- _PERMINTAAN_:
Menurut teks tentang ulama pejuang kemerdekaan, di mana dan kapan K.H. Anwar Musaddad lahir?

Tag Archives: santrinya

Ulama, Santri dan Pejuang Kemerdekaan


Jakarta

Kemerdekaan Indonesia bukanlah hadiah yang datang secara tiba-tiba, melainkan buah dari perjuangan panjang para pejuang bangsa di berbagai lapisan masyarakat. Perlawanan terhadap penjajahan dilakukan tidak hanya oleh kaum bangsawan atau militer, tetapi juga oleh para ulama dan tokoh Islam.

Di Jawa Barat, banyak tokoh Islam yang turut serta dalam perjuangan kemerdekaan, baik melalui jalur pendidikan, dakwah, politik, maupun perlawanan fisik.


Mengangkat kembali kisah perjuangan para ulama di momen spesial Hari Kemerdekaan Indonesia menjadi hal yang penting agar generasi sekarang mampu menghargai jerih payah mereka sekaligus memaknai kemerdekaan yang kita nikmati hari ini.

Tokoh Ulama Pejuang Islam di Jawa Barat

1. K.H. Anwar Musaddad

Dilansir dari laman UIN Sunan Gunung Djati Bandung, Minggu (17/8/2025) K.H. Anwar Musaddad lahir di Garut pada 3 April 1910. Sejak muda, ia dikenal sebagai sosok yang cerdas dan kritis. Pendidikan dasarnya ditempuh di Hollandsh-Inlandsche School (HIS) Chirestelijk Garut, lalu melanjutkan ke Meer Uitgebreid Lager Onderwijs (MULO) Christelijk Sukabumi dan Algamene Middlebare School (AMS) Batavia. Tidak berhenti di situ, beliau menimba ilmu di Makkah selama 11 tahun.

- _DATA_:
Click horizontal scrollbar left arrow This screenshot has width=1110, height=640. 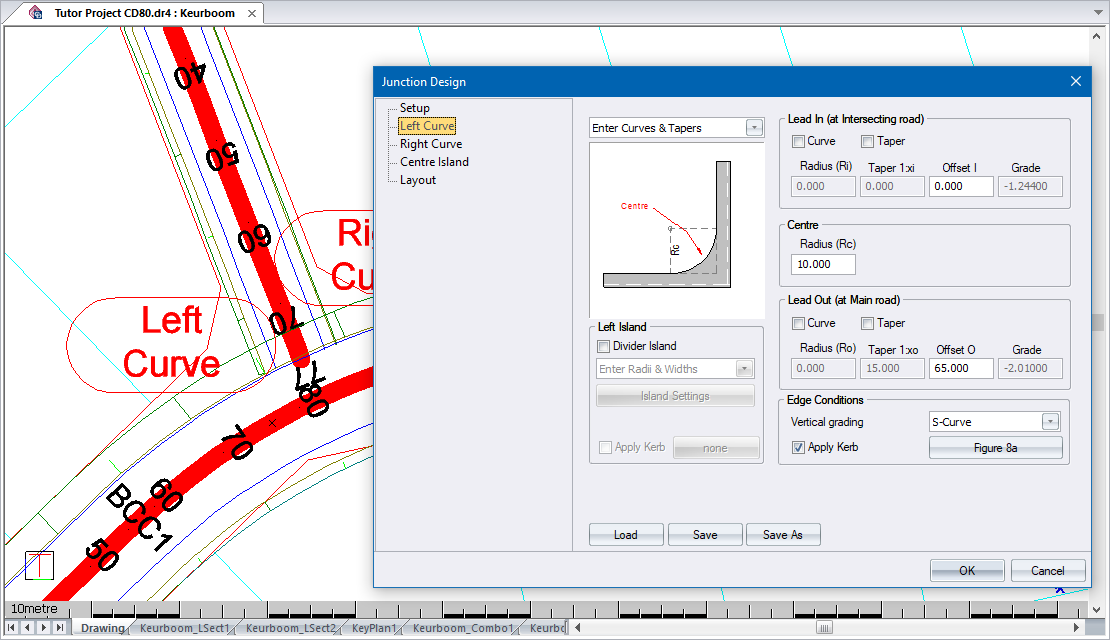click(576, 628)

- _LATIHAN SELESAI_:
Di Garut, pada 3 April 1910.